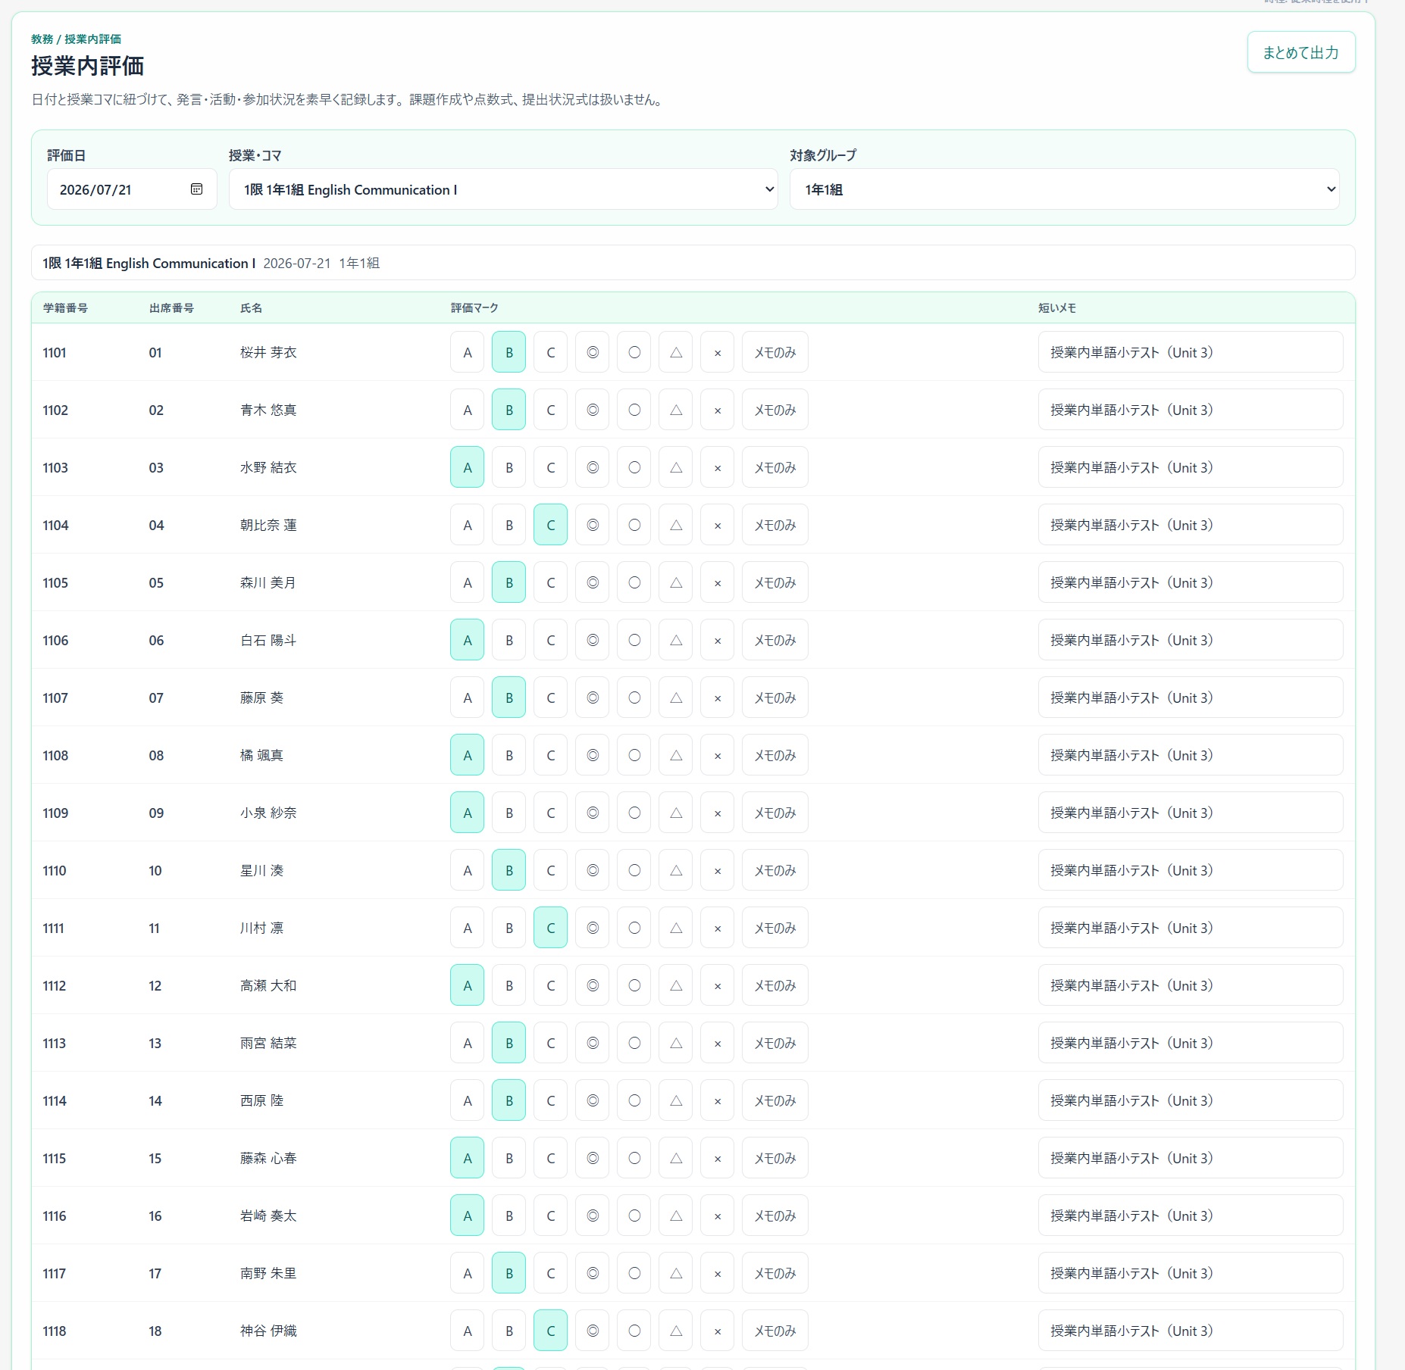Follow the 教務 breadcrumb link

[42, 39]
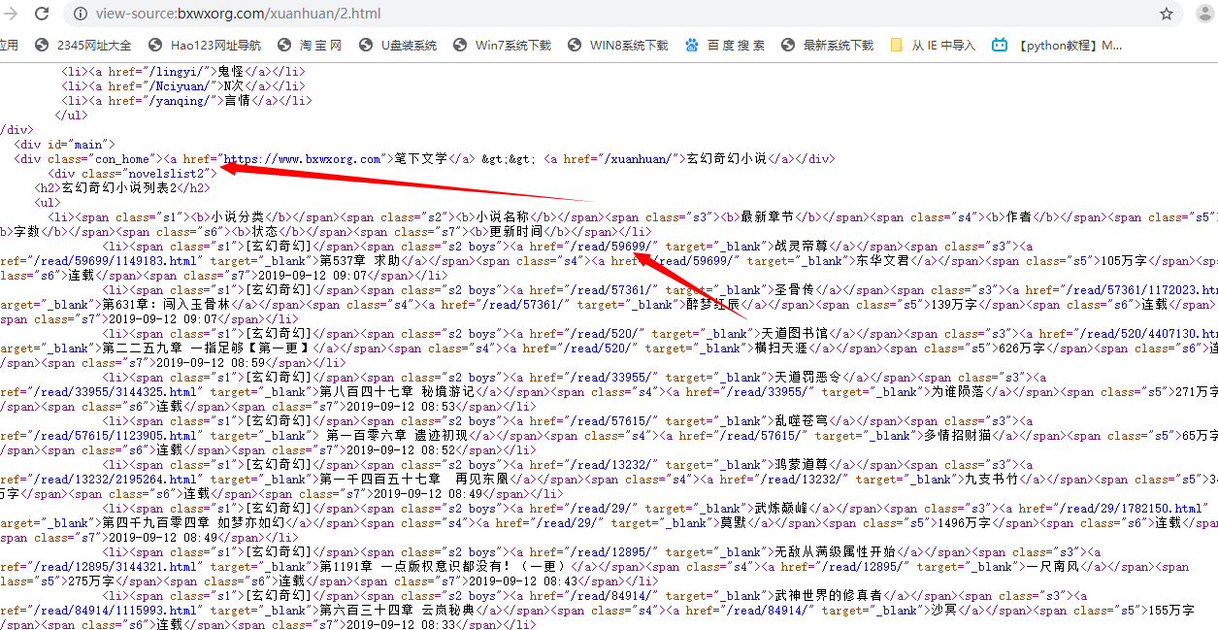Select the globe favicon beside 淘宝网

pos(282,44)
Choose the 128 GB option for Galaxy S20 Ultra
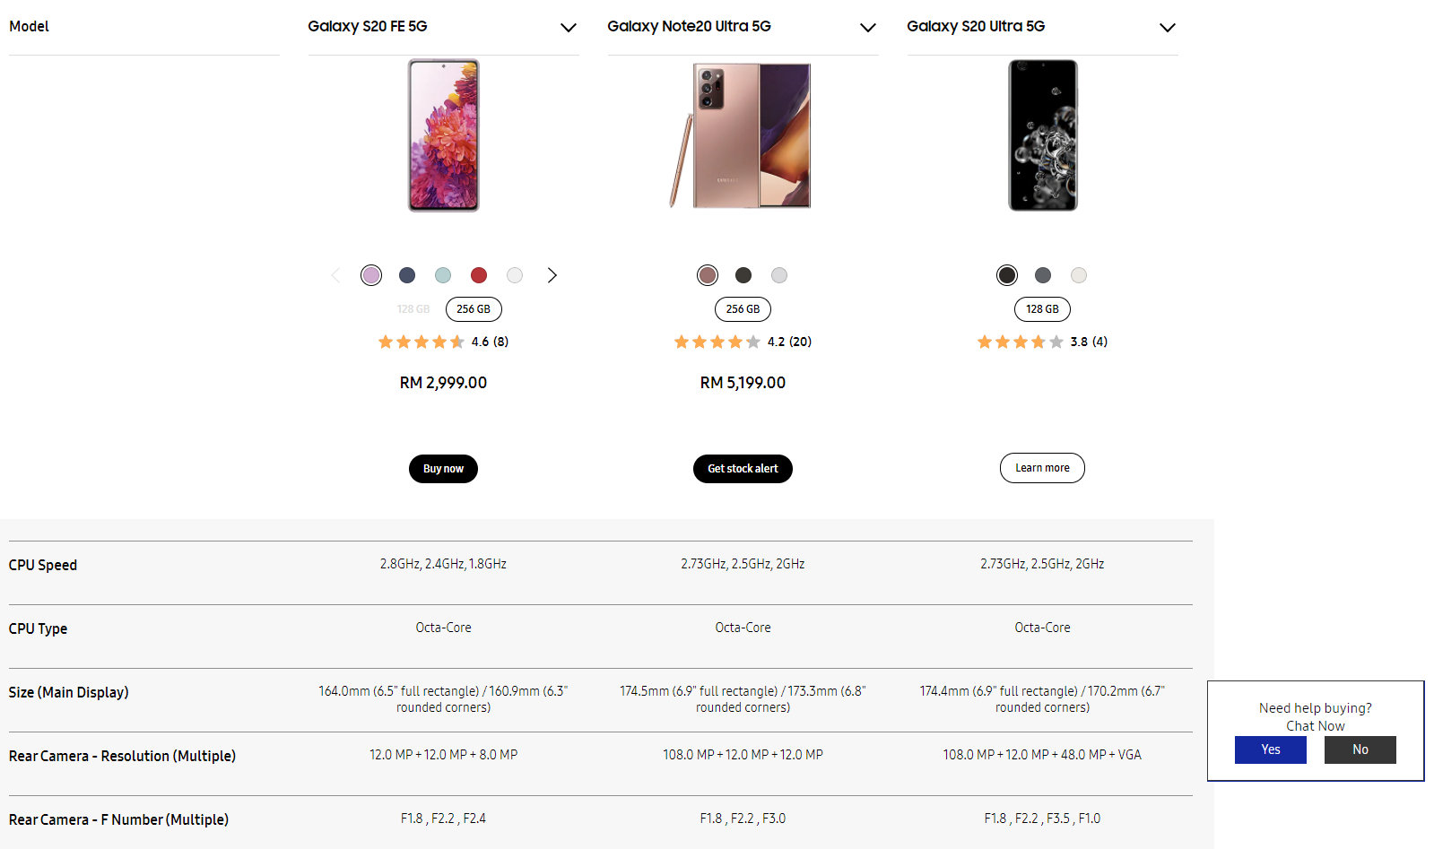 click(1042, 308)
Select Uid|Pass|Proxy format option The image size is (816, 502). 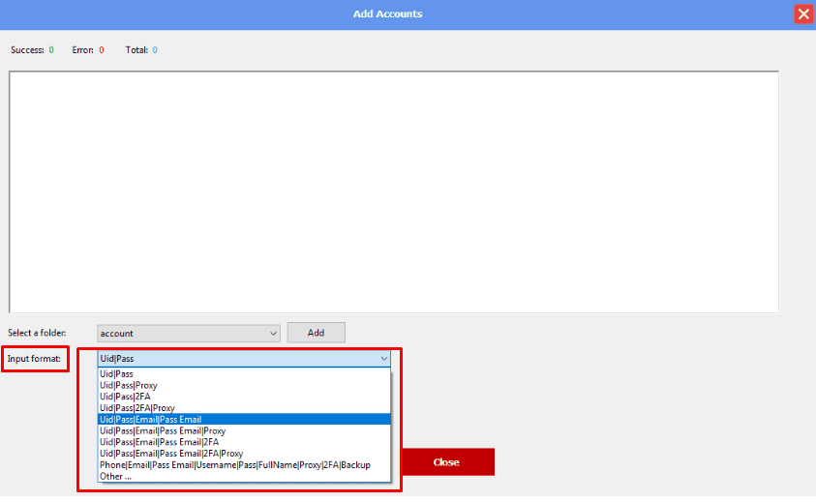[128, 385]
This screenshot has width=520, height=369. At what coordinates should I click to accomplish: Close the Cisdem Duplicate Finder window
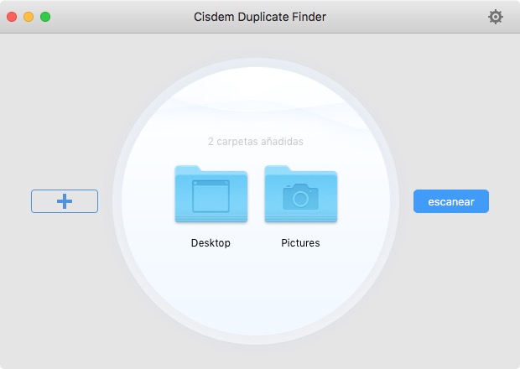click(12, 17)
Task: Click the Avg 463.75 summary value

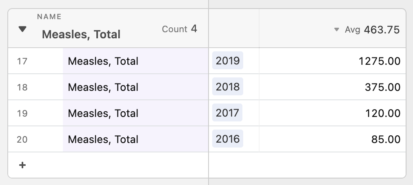Action: coord(372,30)
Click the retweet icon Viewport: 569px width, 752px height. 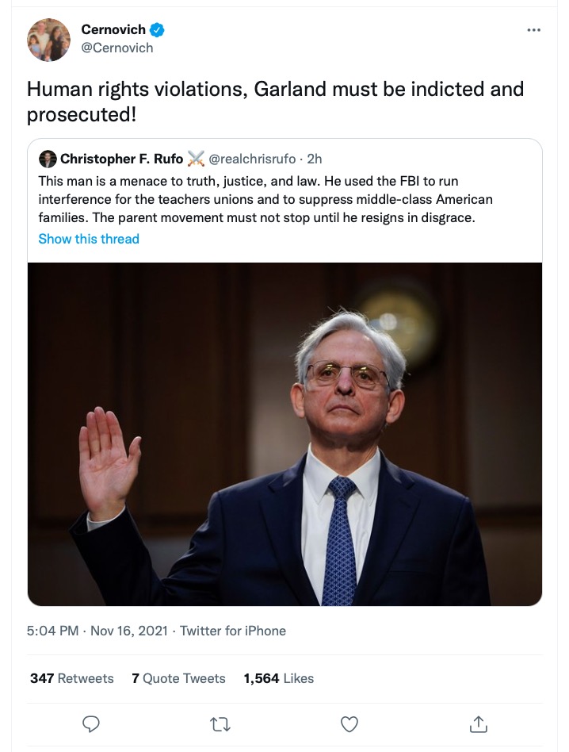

================

What you are asked to do. Copy the lines exactly. Start at the line with "This screenshot has", end at the last line above, include both, and omit all pictures.

Output of the exercise.
This screenshot has width=520, height=369. At what coordinates should I click to accomplish: Close the Cisdem Duplicate Finder window
click(12, 17)
Task: Click the Avg 463.75 summary value

Action: coord(372,30)
Click the retweet icon Viewport: 569px width, 752px height. 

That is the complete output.